O vocalista não esconde o otimismo com o grande momento: “é incrível como as coisas se juntaram e funcionaram tão bem. A intenção original era apenas entrar na sala de ensaio e divertir-se. Nós alcançarmos isso e tudo mais é um grande bônus!”. Também para os fãs, já que a história de lançamentos do Bolt Thrower e do Benediction nas últimas décadas não era nada digamos ‘intensa’. “Eu definitivamente senti falta da criatividade de estar em uma banda e talvez isso tenha contribuído para as coisas com o Memoriam acontecer em um ritmo tão rápido. Pela experiência recente, vimos que a vida é curta, por isso é bom mover-se rápido, você não sabe o que pode acontecer amanhã”. Nada mais natural para a banda (e desejado pelos fãs) do que, de todo esse movimento intenso, viesse algo que remetesse ao passado dos integrantes. O som ‘old school’ das bandas de origem está intacto, assim como a temática bélica do Bolt Thrower. “A guerra é um assunto que me parece fascinante, sempre estará dentro das letras que escrevo, no entanto, há outros assuntos em que as letras do Memoriam se concentram. A banda nasceu de sentimentos de tristeza e luto pelos que partiram, então essas questões formam grande parte do conteúdo lírico das novas músicas. Além disso, eu escrevi letras com um aspecto político mais evidente com o Memoriam, e isso é algo que eu não teria feito no passado”. Além disso, muitas frases dentro das letras foram tiradas de antigas composições do Bolt Thrower. Portanto, se você é fã, talvez renda uma boa diversão caçar estas referências, que é claro, percebemos.

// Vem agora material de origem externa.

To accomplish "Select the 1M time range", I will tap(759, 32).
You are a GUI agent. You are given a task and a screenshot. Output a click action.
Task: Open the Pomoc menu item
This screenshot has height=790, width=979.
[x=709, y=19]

“É uma espécie de jogo de bêbado em festas”, diz Willetts, “vamos ver quem consegue acha-las”, diverte-se. Mas nem tudo é diversão, precisamos lembrar o motivo primário da união do Memoriam, algo que transparece até no título do primeiro disco, For The Fallen: “O álbum na sua totalidade é um tributo à vida de Martin Kiddie Kearns; As letras do álbum podem ser vistas como uma expressão catártica dos sentimentos de sofrimento e luto para Kiddie especificamente. Existe o tema da guerra que tem todas as letras, que eu sempre escrevo, mas talvez um reflexo mais pessoal dos aspectos do sofrimento seja explorado neste álbum”. Um exemplo claro disso vem com a letra de Last Words, faixa que encerra o disco: “Eu estou incrivelmente orgulhoso por Last Words. Eu chegaria mesmo a dizer que é a melhor música com que eu já me envolvi com a criação.

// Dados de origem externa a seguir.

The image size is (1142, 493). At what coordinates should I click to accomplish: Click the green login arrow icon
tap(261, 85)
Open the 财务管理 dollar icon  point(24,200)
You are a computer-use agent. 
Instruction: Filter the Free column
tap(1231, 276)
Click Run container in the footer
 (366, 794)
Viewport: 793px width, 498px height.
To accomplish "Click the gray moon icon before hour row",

Liricamente, a música é sobre um soldado da Primeira Guerra Mundial prestes a alcançar o limite e encarar a morte, escrevendo uma carta para seus entes queridos. É uma música bastante emotiva”. Mas nada disso ficaria realmente completo sem uma capa condizente, e para dar uma forcinha aí, a banda optou pelo experiente Dan Seagrave, que fez história com capas de Malevolent Creation, Entombed, Morbid Angel, Suffocation, Dismember, e, é claro, Benediction, onde criou a emblemática capa do clássico Transcend the Rubicon (1993). “Em última análise, foi Scott quem queria contar com Dan Seagrave para a capa. Somos uma banda de death metal da velha escola e Dan esteve envolvido com muitas capas dos álbuns que desempenharam uma grande parte de nossas vidas. Todos nós sentamos no início do Memoriam e discutimos o que todos gostaríamos de fazer da banda. Scott afirmou que tudo o que ele realmente queria era uma capa de álbum de Dan Seagrave”.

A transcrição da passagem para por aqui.